Julia Tverskaya

Personal information
- Born: 19 September 1959 (age 66) Moscow, Russian SSR, Soviet Union

Chess career
- Country: United States (since 1991) Soviet Union (before 1991)
- Title: Woman International Master (1992)

= Julia Tverskaya =

American chess player

Julia Tverskaya (born 19 September 1959) is a Russian-born American chess player who holds the FIDE title of Woman International Master (WIM, 1992).

==Biography==
Tverskaya graduated from the Moscow State University Faculty of Philology.

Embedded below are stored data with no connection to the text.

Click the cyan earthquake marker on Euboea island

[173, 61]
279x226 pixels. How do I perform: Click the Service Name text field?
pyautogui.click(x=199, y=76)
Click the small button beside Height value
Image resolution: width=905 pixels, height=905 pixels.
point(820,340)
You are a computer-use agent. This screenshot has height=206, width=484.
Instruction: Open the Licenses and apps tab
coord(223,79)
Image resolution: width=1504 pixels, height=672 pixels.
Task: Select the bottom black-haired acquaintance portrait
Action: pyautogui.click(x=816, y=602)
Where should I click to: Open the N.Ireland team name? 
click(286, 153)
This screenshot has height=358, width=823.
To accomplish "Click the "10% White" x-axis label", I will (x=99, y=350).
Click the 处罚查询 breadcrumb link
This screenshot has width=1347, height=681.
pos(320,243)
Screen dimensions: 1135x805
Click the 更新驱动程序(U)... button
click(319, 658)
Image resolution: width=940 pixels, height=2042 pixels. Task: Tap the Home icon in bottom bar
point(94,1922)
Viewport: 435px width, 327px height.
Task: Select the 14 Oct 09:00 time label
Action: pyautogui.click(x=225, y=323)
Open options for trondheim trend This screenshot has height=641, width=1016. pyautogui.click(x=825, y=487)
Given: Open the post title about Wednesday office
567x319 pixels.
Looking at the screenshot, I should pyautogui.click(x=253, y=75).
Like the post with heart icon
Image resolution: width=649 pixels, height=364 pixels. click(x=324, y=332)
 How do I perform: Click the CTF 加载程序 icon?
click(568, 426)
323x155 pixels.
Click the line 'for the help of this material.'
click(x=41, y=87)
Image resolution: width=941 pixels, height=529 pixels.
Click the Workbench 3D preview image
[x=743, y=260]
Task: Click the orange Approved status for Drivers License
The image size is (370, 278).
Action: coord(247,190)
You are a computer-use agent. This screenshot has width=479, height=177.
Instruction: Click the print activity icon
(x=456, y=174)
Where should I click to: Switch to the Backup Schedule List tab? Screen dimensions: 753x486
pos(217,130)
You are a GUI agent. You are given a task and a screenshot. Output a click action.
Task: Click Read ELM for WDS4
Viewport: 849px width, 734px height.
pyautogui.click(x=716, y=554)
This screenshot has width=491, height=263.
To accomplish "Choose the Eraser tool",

She participated in the Moscow Women's Chess Championship finals, which ranked 10th place in 1983 and 11th place in 1988. In 1991, Tverskaya moved to the United States. She has taken part in the U.S. Women's Chess Championships four times, showing the best result in 1992 when she shared the 3rd-4th place. In 1993, she participated in Women's World Chess Championship Interzonal Tournament in Jakarta where ranked 37th place.

Tverskaya played for United States in the Women's Chess Olympiad:
- In 1994, at third board in the 31st Chess Olympiad (women) in Moscow (+5, =2, -5).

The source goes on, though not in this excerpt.